Poi Gesù prosegue: “Voi mi vedrete perché io vivo, vivo in voi e voi vivrete” (Gv 14,19). Gesù sente che gli apostoli gli vogliono bene. Anche se sono uomini pieni di paura, gretti, sclerotizzati, duri a capire, gli vogliono bene, e questo basta. Sente che lo amano, sente che le sue parole riescono comunque a far breccia nel loro cuore, sente che sono affascinati dalla sua vita, dal suo messaggio. Sente che quanto i suoi dodici amici hanno visto, hanno fatto, hanno sentito, hanno provato con lui, è entrato nel loro cuore, fa parte di loro: non potranno più dimenticarlo, non potranno più perderlo.
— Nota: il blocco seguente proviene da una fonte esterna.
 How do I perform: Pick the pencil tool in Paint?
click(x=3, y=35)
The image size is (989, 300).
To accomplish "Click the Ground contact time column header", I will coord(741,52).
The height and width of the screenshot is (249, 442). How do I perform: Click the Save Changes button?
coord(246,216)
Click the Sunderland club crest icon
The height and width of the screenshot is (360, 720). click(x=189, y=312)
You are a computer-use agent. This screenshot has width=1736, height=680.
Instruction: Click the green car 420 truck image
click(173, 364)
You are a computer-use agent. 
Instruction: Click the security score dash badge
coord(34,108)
Ci sono delle esperienze di vita che rimangono dentro di noi per sempre. Chi ci ha amato davvero, rimarrà per sempre con noi, vivrà in noi; così pure chi ci ha guarito dalle nostre ferite, chi ci ha liberato dalle nostre catene, chi ci ha aperto gli occhi, chi ci ha fatto vedere la verità, chi ci ha appassionato il cuore. Ci sono persone il cui calore, la cui passione, la cui forza, rimarranno per sempre con noi, nessuno potrà mai portarcele via. Neppure la morte.
Ebbene, questo è successo agli apostoli nei confronti di Gesù: si sono talmente innamorati di Lui da sentirlo vivere dentro le loro “viscere”, nel loro cuore, nell’anima. Anche dopo la sua partenza terrena, essi continueranno a vederlo, a sentirlo presente: perché lo hanno assimilato, lo hanno “mangiato”, è parte di loro, vive con loro, dentro di loro, nei loro pensieri, nelle loro emozioni, nel loro cuore, nella loro anima. È il loro Consolatore, è il loro Spirito.
“Chi accoglie i miei comandamenti e li osserva, questi è colui che mi ama”.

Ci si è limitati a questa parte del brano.